Alarmstufe Rot bei Microsoft Exchange Servern – Akuter Handlungsbedarf

Wenn das Bundesamt für Sicherheit in der Informationstechnik (BSI) zum dritten Mal überhaupt erst die Alarmstufe Rot ausruft und vor der Gefährdung tausender von Unternehmen warnt und gleichzeitig Datenschutzaufsichtsbehörden auf eigene Initiative automatisierte Systemanalysen bei einer Vielzahl von IT-Systemen durchführen, ist klar, dass ein Ereignis eingetreten sein muss, das unmittelbaren Handlungsbedarf hervorruft.

Was ist passiert?

Ende vergangenen Jahres entdecken Sicherheitsforscher mehrere Sicherheitslücken in der weitverbreiteten Standardsoftware Microsoft Exchange Server, die es unberechtigten Dritten mit verhältnismäßig wenig Aufwand erlauben, weitgehende Admin-Zugriffe auf die Systeme zu nehmen, ohne die dafür eigentlich notwendigen Admin Passwörter zu kennen. Anfang des Jahres informierten die Forscher Microsoft. Das Unternehmen veröffentliche in der Nacht zum 3.3.2021 außerplanmäßig Patches als Gegenmittel und machte den Fall öffentlich (https://news.microsoft.com/de-de/hafnium-sicherheitsupdate-zum-schutz-vor-neuem-nationalstaatlichem-angreifer-verfuegbar/). Der Fall ist deshalb von hoher Brisanz, da zum einen mit dem Microsoft Exchange Server eines der am weitesten verbreiteten Softwaresysteme zum Austausch von E-Mails, Kontakten und Kalendereinträgen in Unternehmen betroffen ist, zum anderen aber nur solche Installationen von den Schwachstellen betroffen sind, die sich nicht in den Microsoft Cloudsystemen, sondern auf unternehmenseigenen IT-Systemen befinden. Unter diesen „nicht Cloudsystemen“ sind besonders häufig mittelständische Unternehmen anzutreffen, die bisher die Verlagerung ihrer Systeme in die Cloud gescheut haben.

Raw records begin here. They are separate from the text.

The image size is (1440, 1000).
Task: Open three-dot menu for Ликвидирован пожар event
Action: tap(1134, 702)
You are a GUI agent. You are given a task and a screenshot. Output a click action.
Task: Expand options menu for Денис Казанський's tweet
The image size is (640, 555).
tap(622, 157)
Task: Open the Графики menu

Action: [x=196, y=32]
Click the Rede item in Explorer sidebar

Was ist zu tun? Patchen, prüfen, melden!

Das bayerische Landesaufsichtsamt für den Datenschutz (BayLDA) hat die aus dem Vorfall folgenden Handlungspflichten für Unternehmen so zutreffend wie plakativ zusammengefasst: patchen, prüfen, melden!

Erste Handlungspflicht für alle Unternehmen, die den Microsoft Exchange Server außerhalb einer Cloud  Lösung einsetzen, besteht darin alle von Microsoft angebotenen Updates und Patches einzuspielen um den weiteren unberechtigten Zugang für Dritte abzuriegeln. Das BSI geht davon aus, dass allein in Deutschland von dieser Situation ca. 57.000 IT-Systeme betroffen sind. Da es sich hierbei insbesondere um Systeme handelt, die personenbezogene Daten wie Kontakte und E-Mails verwalten, folgt die Pflicht der Unternehmen zur Handlung auch aus Art. 32 DSGVO und den persönlichen Pflichten des Unternehmers sein Unternehmen vor abwendbaren Risiken zu bewahren (§ 43 GmbHG, § 93 AktG).

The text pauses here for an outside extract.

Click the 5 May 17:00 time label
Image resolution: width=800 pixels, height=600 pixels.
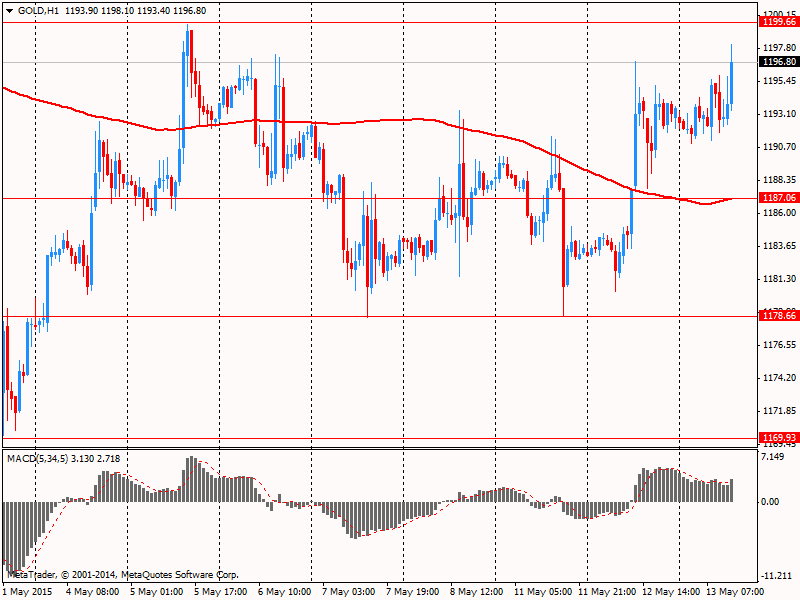tap(219, 591)
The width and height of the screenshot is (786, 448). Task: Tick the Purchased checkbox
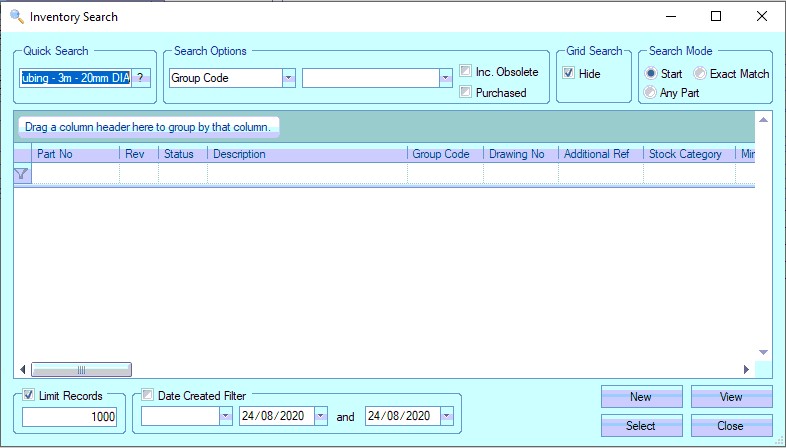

Allein die Verriegelung der Systeme reicht jedoch nicht aus. Es ist auch sicherzustellen, dass die Angreifer nicht längst auf den Systemen unterwegs waren. Nachdem die Schwachstellen zunächst von einer vermutlich chinesischen Hacker Gruppe mit dem Namen „Hafnium“ genutzt wurden, mehren sich nun die Anzeichen, dass zahlreiche weitere Angreifergruppen sowohl mit dem Hintergrund von Industriespionage als auch mit dem kommerziellen Ziel der Erpressung betroffener Unternehmen aktiv sind. Das BSI berichtet z.B. über die verbreitete Ausnutzung durch die Ransomware Software DearCry. Aus diesen Angriffsszenarien folgen unmittelbare Risiken für die möglicherweise betroffenen personenbezogenen Daten. Die Unternehmen, die solche Systeme betreiben, sind daher zum einen sowohl aus Art. 32 DSGVO als auch aus speziellen IT- Sicherheitsvorgaben z.B. für Unternehmen der kritischen Infrastruktur (KRITIS) (Stadtwerke etc.) zum einen verpflichtet, ihre Systeme auf unberechtigte Zugriffe zu untersuchen zum andere aber auch gegebenenfalls solche Zugriffe gegenüber den zuständigen Aufsichtsbehörden und den Betroffenen zu melden. Hilfestellungen bieten zum einen das BSI mit konkreten Unterstützungen zum Auffinden von Schadsoftware (https://www.bsi.bund.de/SharedDocs/Downloads/DE/BSI/Cyber-Sicherheit/Vorfaelle/Exchange-Schwachstellen-2021/MSExchange_Schwachstelle_Detektion_Reaktion.pdf?__blob=publicationFile&v=3) als auch die Datenschutzaufsichtsbehörden mit entsprechenden Hilfestellungen (z.B. https://www.lda.bayern.de/de/thema_exchange_sicherheitsluecke.html). Allein die bayerische Datenschutzaufsicht hat bereits stichprobenartig ca. 16.000 Systeme automatisiert überprüft und weitere anlasslose Kontrollen und die Verhängung von empfindlichen Geldbußen bei Nichtstun und fehlenden Absicherungen angedroht.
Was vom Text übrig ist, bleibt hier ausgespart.